Liebe in groben Zügen
und als alle gegangen waren, eine feierliche Stille in der Wohnung, sie beide zu müde, um abzuräumen, sie blieben einfach am Esstisch sitzen, die Kissen auf den anderen Stühlen noch eingedrückt, vor den Fenstern zur Straße leichter Schneefall, kein Ausklingen, ein Beginn. Unser Grundstück, sagte Renz plötzlich, der Wert hat sich verdreifacht, ist dir das klar?
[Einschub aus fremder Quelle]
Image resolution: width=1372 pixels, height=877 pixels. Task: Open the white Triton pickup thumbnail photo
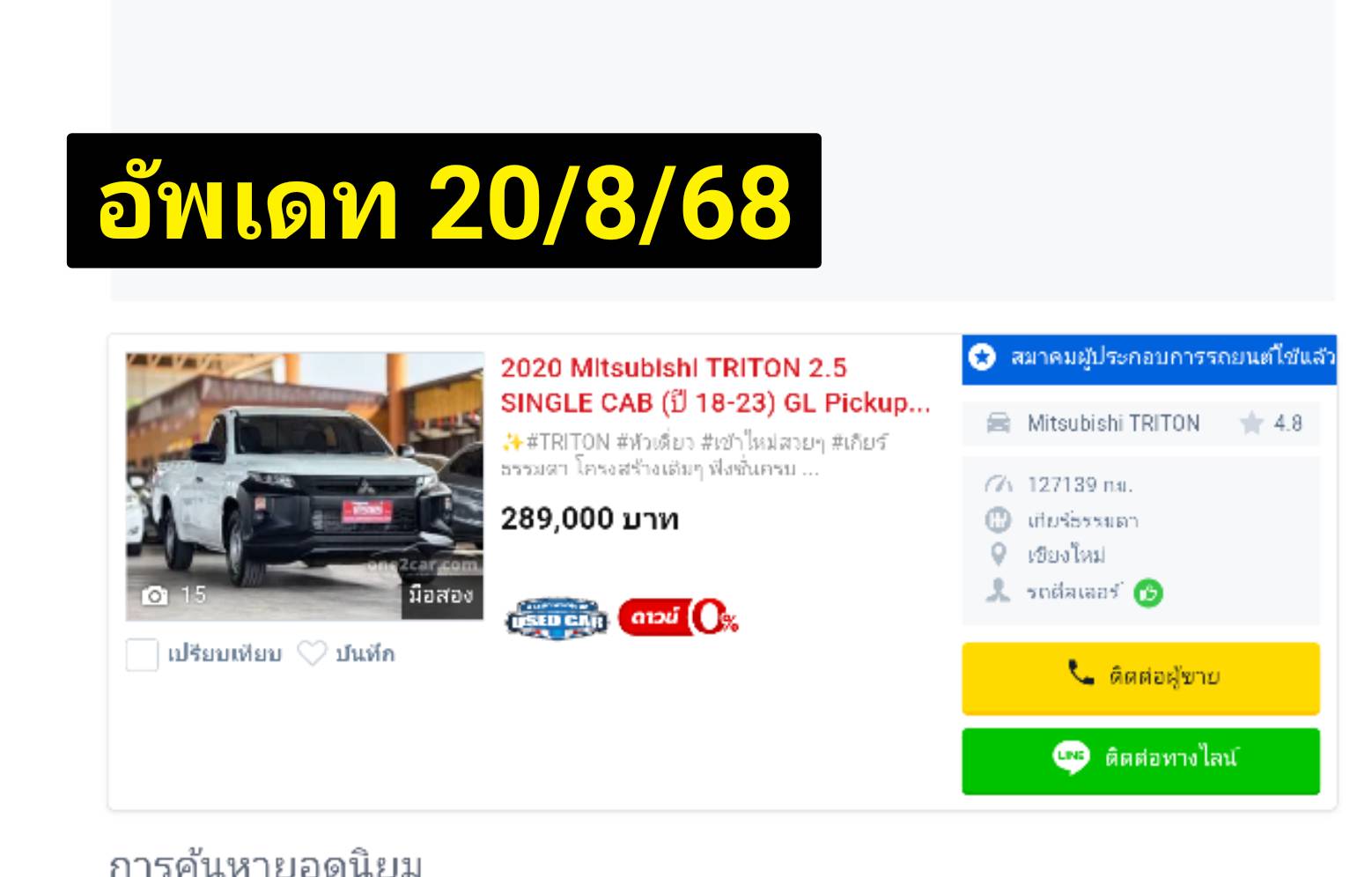point(305,487)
Ja, möglich, und? Sie stand nun doch auf, von einem Moment zum anderen todmüde; sie ging zum Bad, und er nannte noch eine Zahl, schwindelerregend, wenn man sich dieses Geld auf einem Tisch vorstellte, auch noch, wenn es nur die Hälfte wäre. Gute Nacht, ihr letztes Wort vor dem Schließen der Tür, der Schlüssel schon seit Jahren schwer zu drehen. Und im Bad leise Musik, ein Radio, das anging, wenn man Licht machte, noch von Katrin so eingerichtet und nie verändert. Sie wusch sich das Gesicht, immer wieder, bis alles Angestrengte offen lag, als hätte sie eine Maske abgenommen; dann Zähneputzen und die Nachtcreme und noch einmal der klemmende Schlüssel, der Schalterdruck für Licht und Radio, die Stille und ihr Bett – Anfang eines langen Sonntags, einer von Hunderten mit Renz: auch schwindelerregend, der Gedanke, dass es so weiterginge, ein Rhythmus bis zum Gehtnichtmehr. Sie wollte nie alt werden, letztlich unsichtbar, kaum mehr als ein Schemen.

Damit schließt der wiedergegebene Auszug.